On Mon, 10 Oct 2005 12:18:42 +1000, Steven D'Aprano <[EMAIL PROTECTED]> wrote:
>George Sakkis wrote:
>
>> Steven D'Aprano wrote:
>>
>>
>>>On Sun, 09 Oct 2005 23:00:04 +0300, Ville Voipio wrote:
>>>
>>>
>>>>I would need to make some high-reliability software
>>>>running on Linux in an embedded system. Performance
>>>>(or lack of it) is not an issue, reliability is.
>>>
>>>[snip]
>>>
>>>
>>>>The software should be running continously for
>>>>practically forever (at least a year without a reboot).
>>>>Is the Python interpreter (on Linux) stable and
>>>>leak-free enough to achieve this?
>>>
>>>If performance is really not such an issue, would it really matter if you
>>>periodically restarted Python?

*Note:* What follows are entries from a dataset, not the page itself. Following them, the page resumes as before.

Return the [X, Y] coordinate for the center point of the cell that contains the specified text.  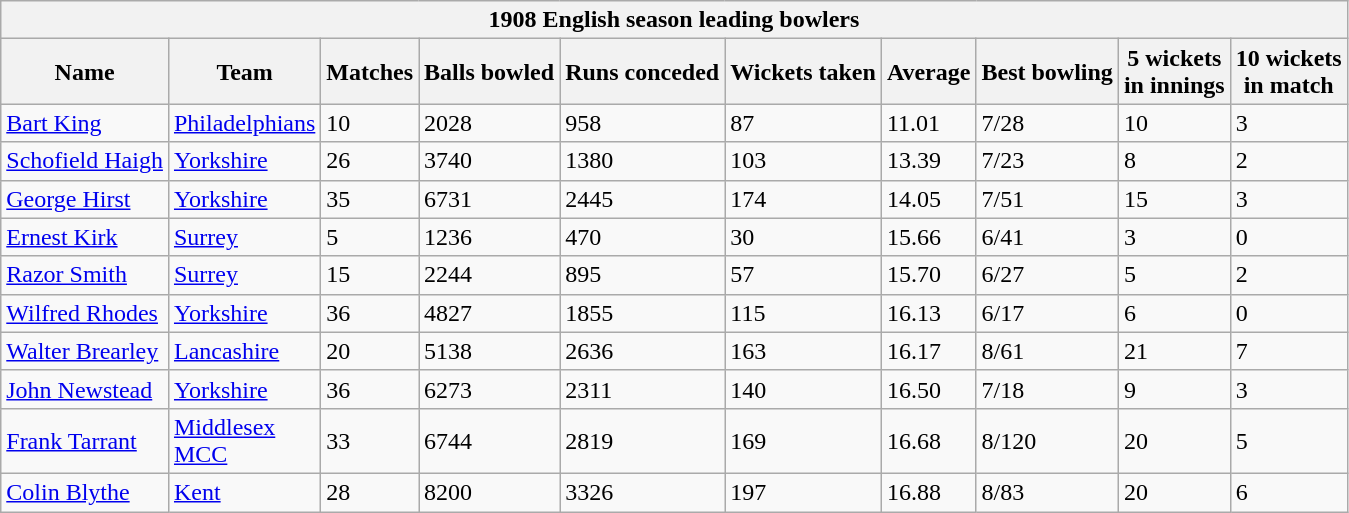
5 wicketsin innings [1174, 72]
7/28 [1047, 123]
5138 [490, 351]
6731 [490, 199]
3326 [642, 492]
Best bowling [1047, 72]
6/27 [1047, 275]
57 [804, 275]
6/17 [1047, 313]
14.05 [928, 199]
6273 [490, 389]
7/51 [1047, 199]
Philadelphians [244, 123]
15.66 [928, 237]
21 [1174, 351]
8/61 [1047, 351]
11.01 [928, 123]
197 [804, 492]
15.70 [928, 275]
John Newstead [85, 389]
16.68 [928, 440]
958 [642, 123]
1908 English season leading bowlers [674, 20]
8 [1174, 161]
Matches [370, 72]
George Hirst [85, 199]
103 [804, 161]
33 [370, 440]
28 [370, 492]
Schofield Haigh [85, 161]
2311 [642, 389]
Wickets taken [804, 72]
2028 [490, 123]
Wilfred Rhodes [85, 313]
Team [244, 72]
470 [642, 237]
16.17 [928, 351]
Runs conceded [642, 72]
2819 [642, 440]
MiddlesexMCC [244, 440]
895 [642, 275]
Lancashire [244, 351]
Balls bowled [490, 72]
8/83 [1047, 492]
35 [370, 199]
1855 [642, 313]
6744 [490, 440]
2636 [642, 351]
3740 [490, 161]
174 [804, 199]
163 [804, 351]
Ernest Kirk [85, 237]
16.88 [928, 492]
7 [1288, 351]
87 [804, 123]
16.13 [928, 313]
4827 [490, 313]
16.50 [928, 389]
2445 [642, 199]
Frank Tarrant [85, 440]
8/120 [1047, 440]
10 wicketsin match [1288, 72]
1380 [642, 161]
Colin Blythe [85, 492]
8200 [490, 492]
Name [85, 72]
Kent [244, 492]
13.39 [928, 161]
140 [804, 389]
Walter Brearley [85, 351]
7/18 [1047, 389]
26 [370, 161]
30 [804, 237]
7/23 [1047, 161]
6/41 [1047, 237]
Razor Smith [85, 275]
115 [804, 313]
Bart King [85, 123]
Average [928, 72]
2244 [490, 275]
169 [804, 440]
1236 [490, 237]
9 [1174, 389]
Identify which cell holds the provided text, then report its (X, Y) central coordinate. 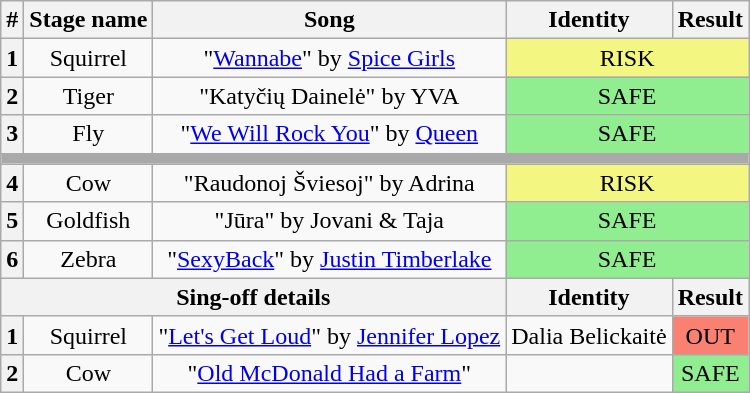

Starting Python takes a tiny amount of time:
>>
>>
>> You must have missed or misinterpreted the "The software should be
>> running continously for practically forever" part. The problem of
>> restarting python is not the 200 msec lost but putting at stake
>> reliability (e.g. for health monitoring devices, avionics, nuclear
>> reactor controllers, etc.) and robustness (e.g. a computation that
>> takes weeks of cpu time to complete is interrupted without the
>> possibility to restart from the point it stopped).
>
>
>Er, no, I didn't miss that at all. I did miss that it
>needed continual network connections. I don't know if
>there is a way around that issue, although mobile
>phones move in and out of network areas, swapping
>connections when and as needed.
>
>But as for reliability, well, tell that to Buzz Aldrin
>and Neil Armstrong. The Apollo 11 moon lander rebooted
>multiple times on the way down to the surface. It was
>designed to recover gracefully when rebooting unexpectedly:
>
>http://www.hq.nasa.gov/office/pao/History/alsj/a11/a11.1201-pa.html
>

This reminds me of crash-only software:

  http://www.stanford.edu/~candea/papers/crashonly/crashonly.html

Which seems to have some merits.  I have yet to attempt to develop any large 
scale software explicitly using this technique (although I have worked on 
several systems that very loosely used this approach; eg, a server which 
divided tasks into two processes, with one restarting the other whenever it 
noticed it was gone), but as you point out, there's certainly precedent.